Camus concludes with both a warning and a imprecation to future generations. The rebel, if he is to avoid both the above ideological traps must "undoubtedly demand a certain degree of freedom for himself; but in no case, if he is consistent, does he demand the right to destroy the existence and the freedom of others". Simultaneously he must, "Instead of saying, with Hegel and Marx, that all is necessary, he only repeats that all is possible and that, at a certain point on the farthest frontier, it is worth making the supreme sacrifice for the sake of the possible". Whatever rebellion longs for, it betrays itself as soon as it solidifies into a totalitarian order. However, authentic rebellion "indefatigably confronts evil, from which it can only derive a new impetus". Rebellion, if it is to remain alive and creative, must never impose order and demand what it cannot give. "Real generosity toward the future", says Camus, "lies in giving all to the present".
In the United States today, we are confronted by both pervasive nihilism and appeal to history as justification for actions. When President Bush commented that "Iraq will only be a comma in the history books" or that "History will justify my actions" we can immediately see-if we are able to learn from the past-the direction in which he is leading American foreign policy. The agenda of perennial worldwide American economic and military hegemony is an admitted goal of conservative think-tanks throughout the country. What we are witnessing is the rise of historical justification to vindicate oppressive contemporary action. One wonders if the cold war was not so much decided in favor of one country but dissolved into a triumph of western capitalism as a means of production and concurrent Russian historical determinism as a ruling ideology. It is important in this instance to heed Camus' warning: "History only exists, in the final analysis, for God. Thus it is impossible to act according to plans embracing the totality of universal history...In so far as it is a risk it cannot be used to justify any excess or any ruthless and absolutist position".
At the same time, those who recognize the totalitarian nature of the prevailing political ideology respond in two ways.
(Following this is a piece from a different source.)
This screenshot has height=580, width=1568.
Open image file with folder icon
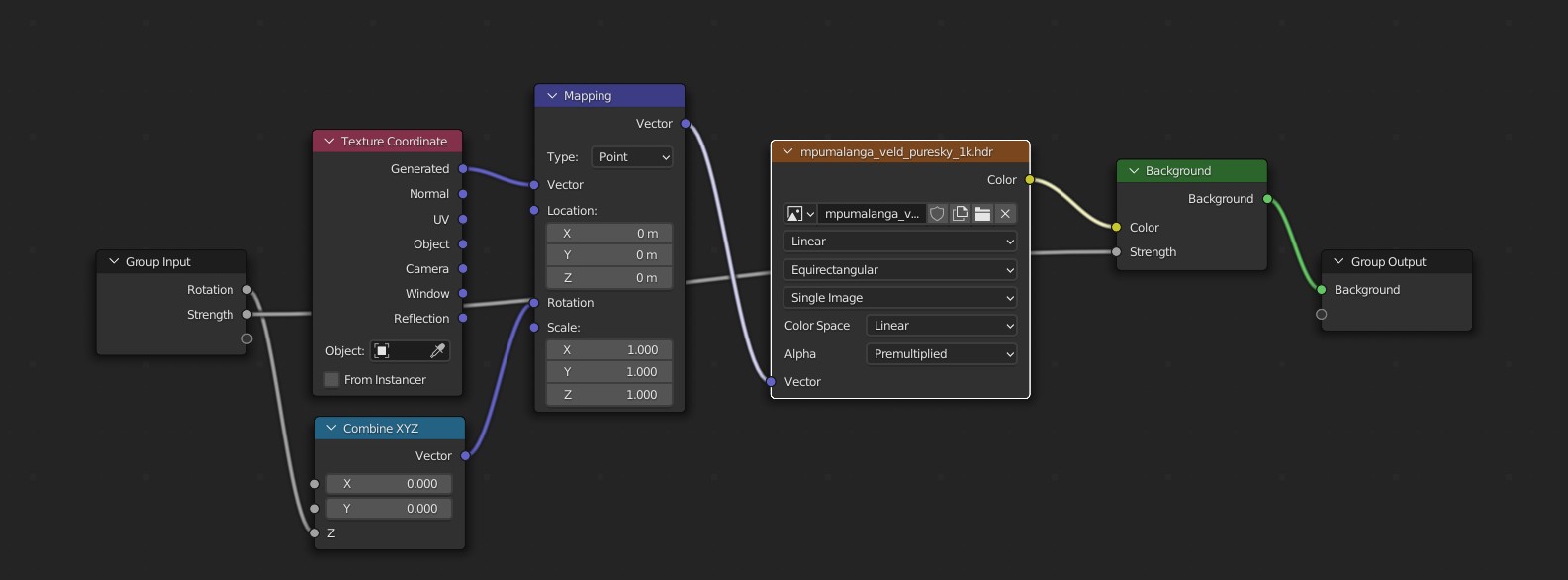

There are those who admit the exploitation of labor and life but acquiesce when confronted with the monumental task of revolution. On the other hand, there are those who recognize global injustice and, for lack of any other alternative, resort to impotently hurling rocks and protesting "the world order" at the entrance of WTO meetings. For Camus, and imperative for us today, is the ability to recognize that rebellion remains effective only when it is creative; it is this creativity which will "arithmetically decrease human suffering". Rebellion today cannot effectively take the form of 19th century riots or 20th century non-violent protests. Rather, rebellion must adapt to and utilize current institutions (and the law) to alleviate suffering. "In history, as in psychology, rebellion is an irregular pendulum, which swings in an erratic arc because it is looking for its most perfect and profound rhythm. But its irregularity is not total: it functions around a pivot. Rebellion, at the same time that it suggests a nature common to all men, brings to light the measure and the limit which are the very principle of this nature."